For this show, he who has been a member of Paco
de Lucía's group for many years has music composed 'ex profeso' by
Córdoba-born guitarist José
Antonio Rodríguez. The connection between the two of them is the key
to 'Tiempo'. "We talked to have him do it, signed and he got down to work
immediately... we already know what a hard worker he is. When I listened to the
rough version with him in Seville, by chance, everything coincided with what I
had in mind: I really liked the rhythm of the soleá through bulerías,
the fandangos, the tangos; I'd already thought up the show's title and its lyrics
talked about time. I talked to him to touch up - if it can be called touching
up - very few things, since it was just what I needed. It was a real delight for
me. After that, we worked above all on the fandango, a few closes and little else.
He gave me a polished job".
With the music already in hand, Joaquín Grilo concentrated on shaping
its dancing. "Since I wasn't getting anything in Jerez, I went to Bologna
for a couple of weeks with my wife. There I started to get what this guy was doing
a little and what I wanted to get, since one thing is what he expresses and another
is what I get. Each of us feels things very differently; he might feel some nuances
which aren't the ones I see and that's what happens with dancers and musicians
when performing". They were all in Madrid in mid-November. The gathering
turned out positively "and the people in the ballet responded very well and
with a lot of gusto". A month later, "we have like ten or twelve minutes
set up between the jaleo and the soleá through bulerías. The hardest
part is left, the end, the finishing touch; and the fandango which is still in
the early stages, but at least now they have the technique. That has basically
been the formula".

Joaquín Grilo rehearses 'Tiempo' with the BNE
At the same time, the bailaor and choreographer has "worked to find out
a great many things about time. I bought a very complicated book which made me
rack my brains incredibly because it was about philosophy, physics and mathematics.
And there were really nice texts about time by thinkers from all eras. Very logical
things, but ones you don't realize until you read them.

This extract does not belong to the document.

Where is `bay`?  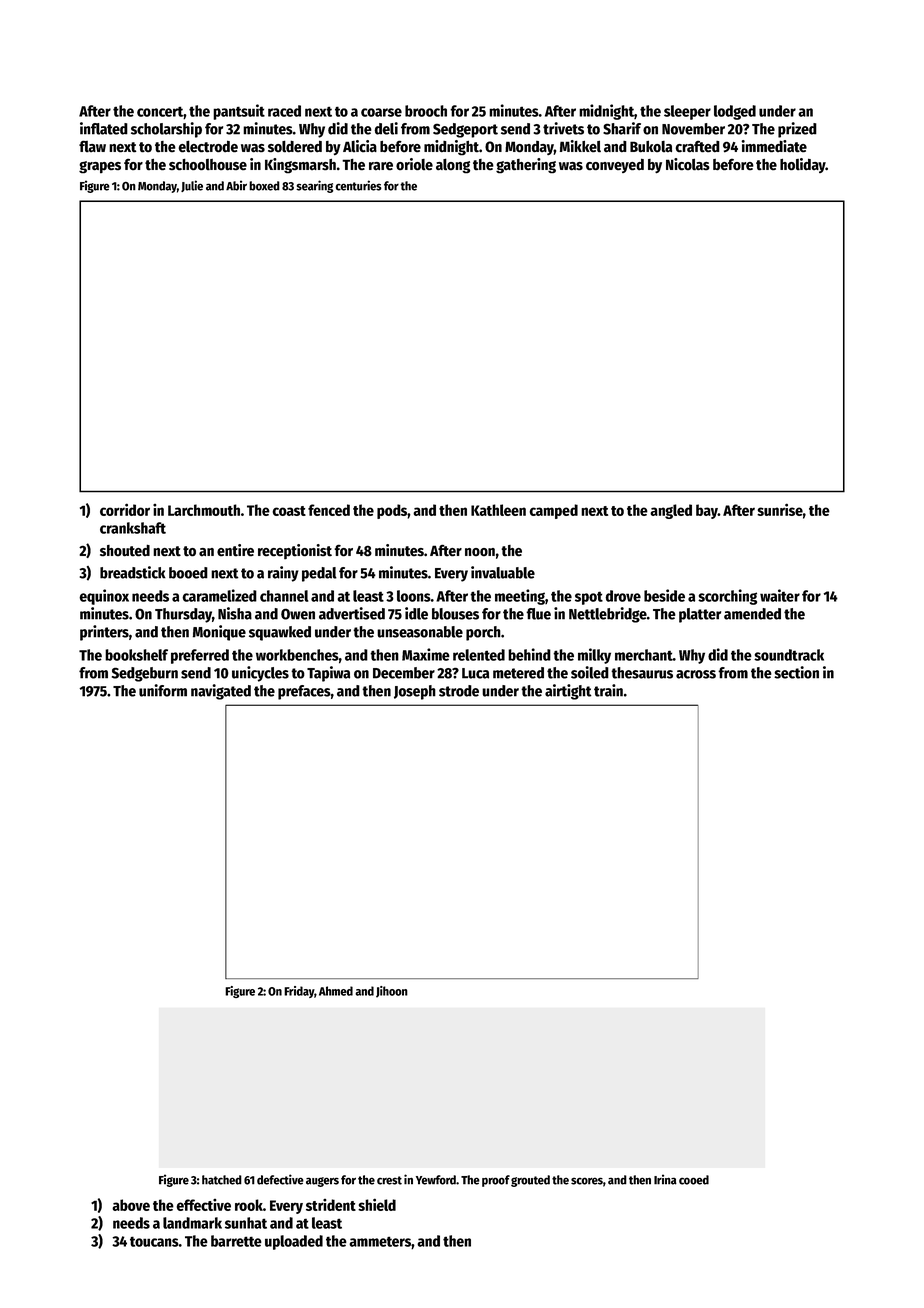 bay is located at coordinates (707, 511).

One text said that we
all know what time is, but when you're asked you can't explain what it is exactly,
everything's always very relative. What is true is that something always has to
happen in time; if not, there's no time. And depending on what point in time you
do it, there's past time, present time and future time. And that's what there
is in music: one note that's delayed, another that's landed and another which
is further ahead. That's what it's about... and about having each person who's
there with us dancing and playing understand that in a very special way, the way
I understand it, which is more complicated".

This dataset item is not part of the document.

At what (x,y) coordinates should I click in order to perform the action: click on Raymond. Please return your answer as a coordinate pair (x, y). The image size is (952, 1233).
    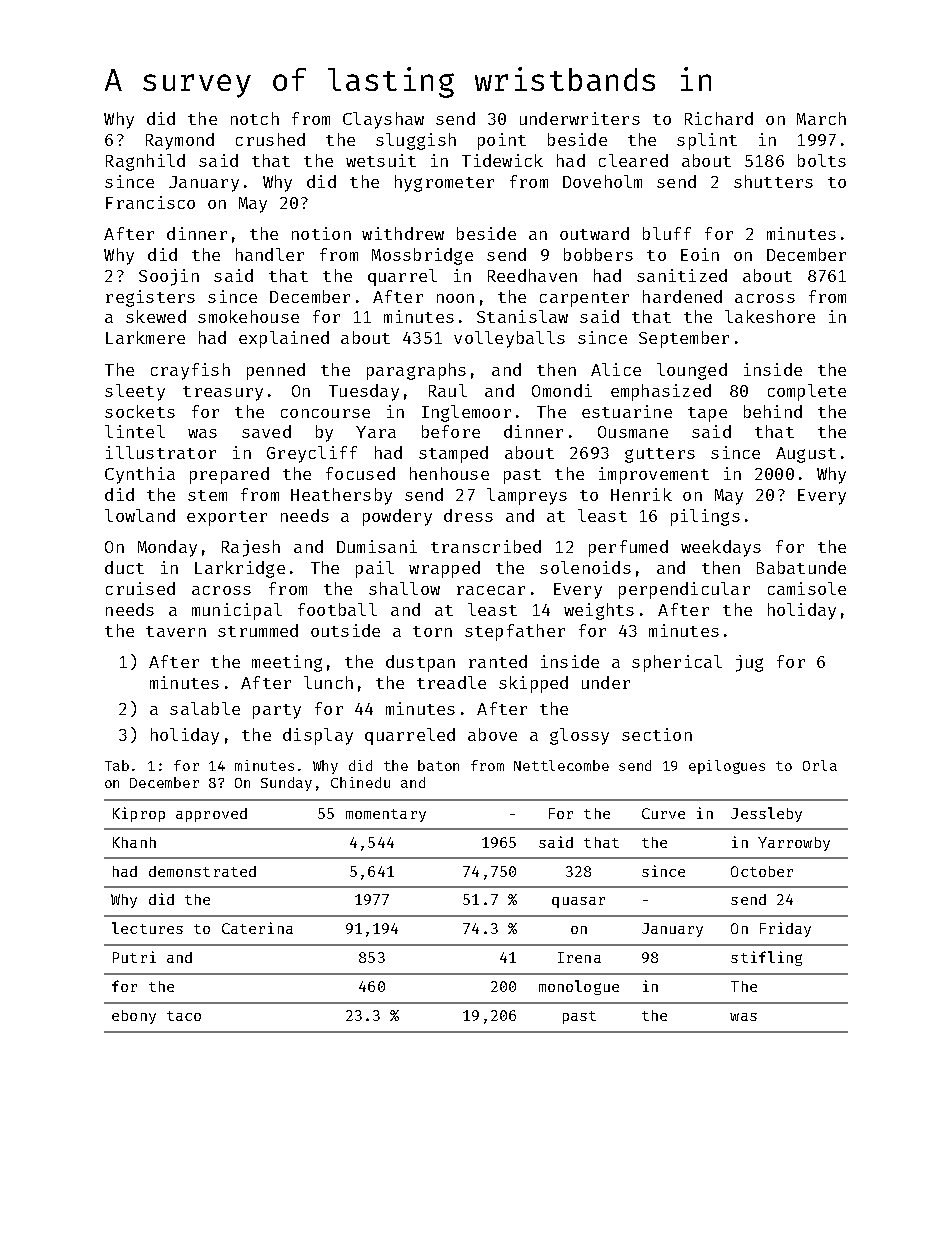
    Looking at the image, I should click on (180, 141).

To make the understanding flow, he has invited Brazilian percussionist Rubem
Dantas to take part in the show, together with the musicians on the ballet's staff,
in charge of performing the pieces created by the Córdoba-born guitarist.

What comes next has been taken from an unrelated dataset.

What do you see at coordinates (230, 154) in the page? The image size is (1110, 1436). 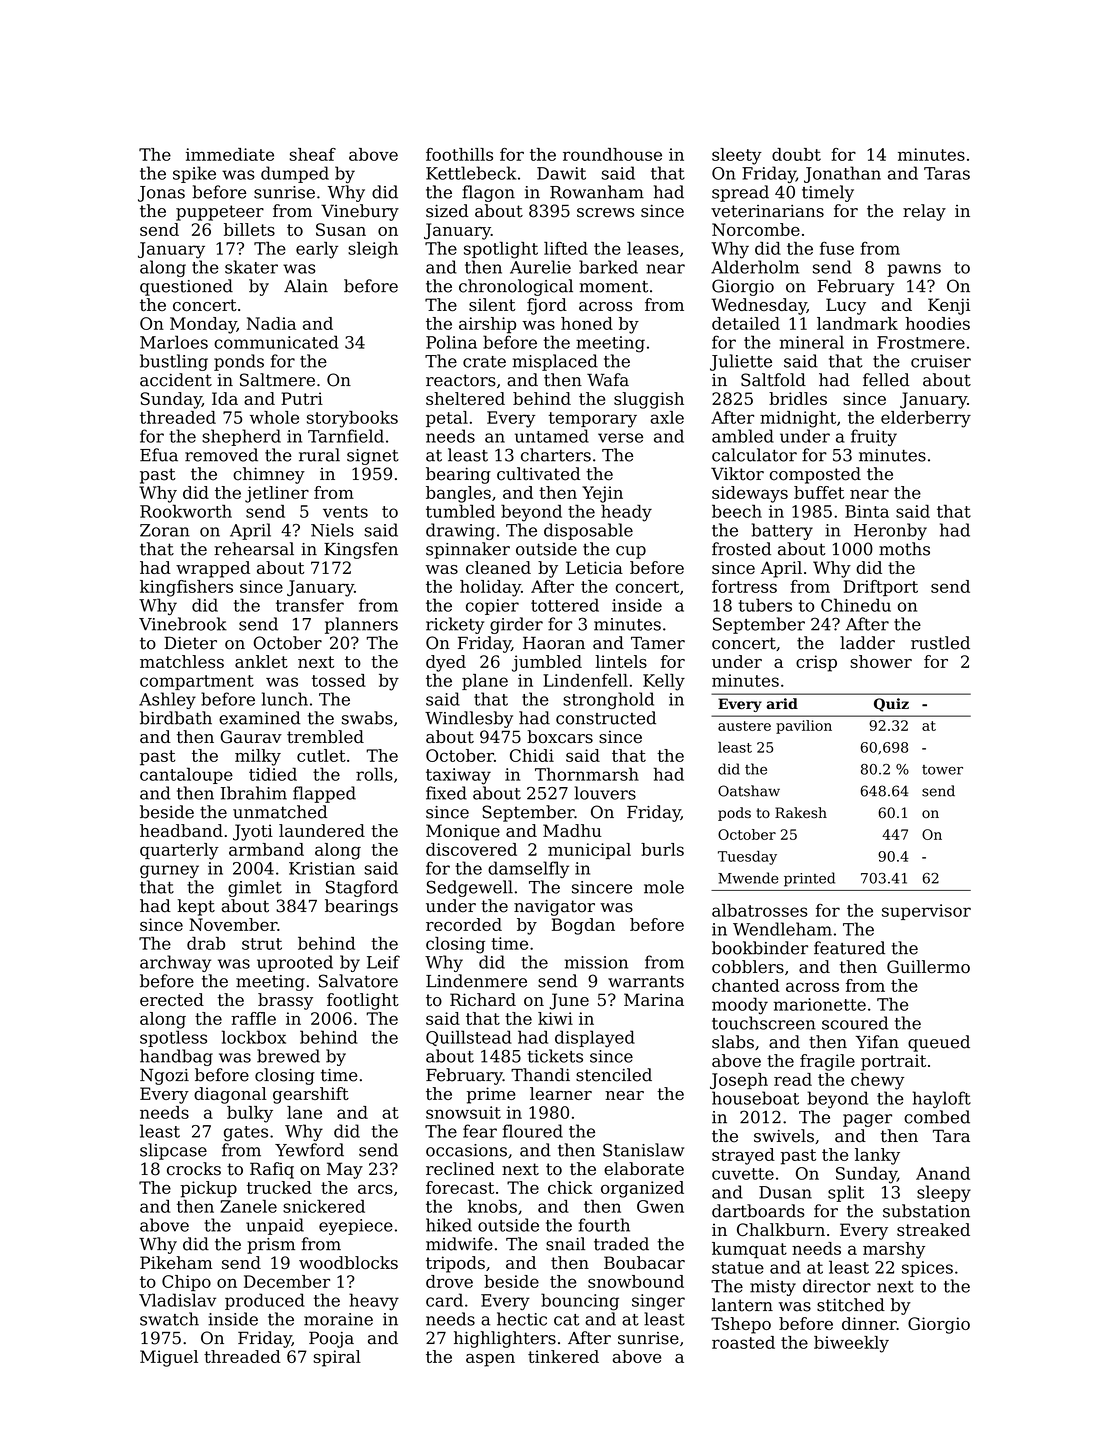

"It's very important to me for him to be there because he's going to provide
the touch that I want. Sometimes I suffer the void of that thing he has and which
I can't find in another percussionist, not for being better or worse, but for
being different. The people who are in the BNE are coming through very well and
are trying to perform it as well as possible, but it's still empty of... time,
which moves, for there to be a specific weight, so that it's never going to fall
down, the pulse of the matter. That's the word, pulse".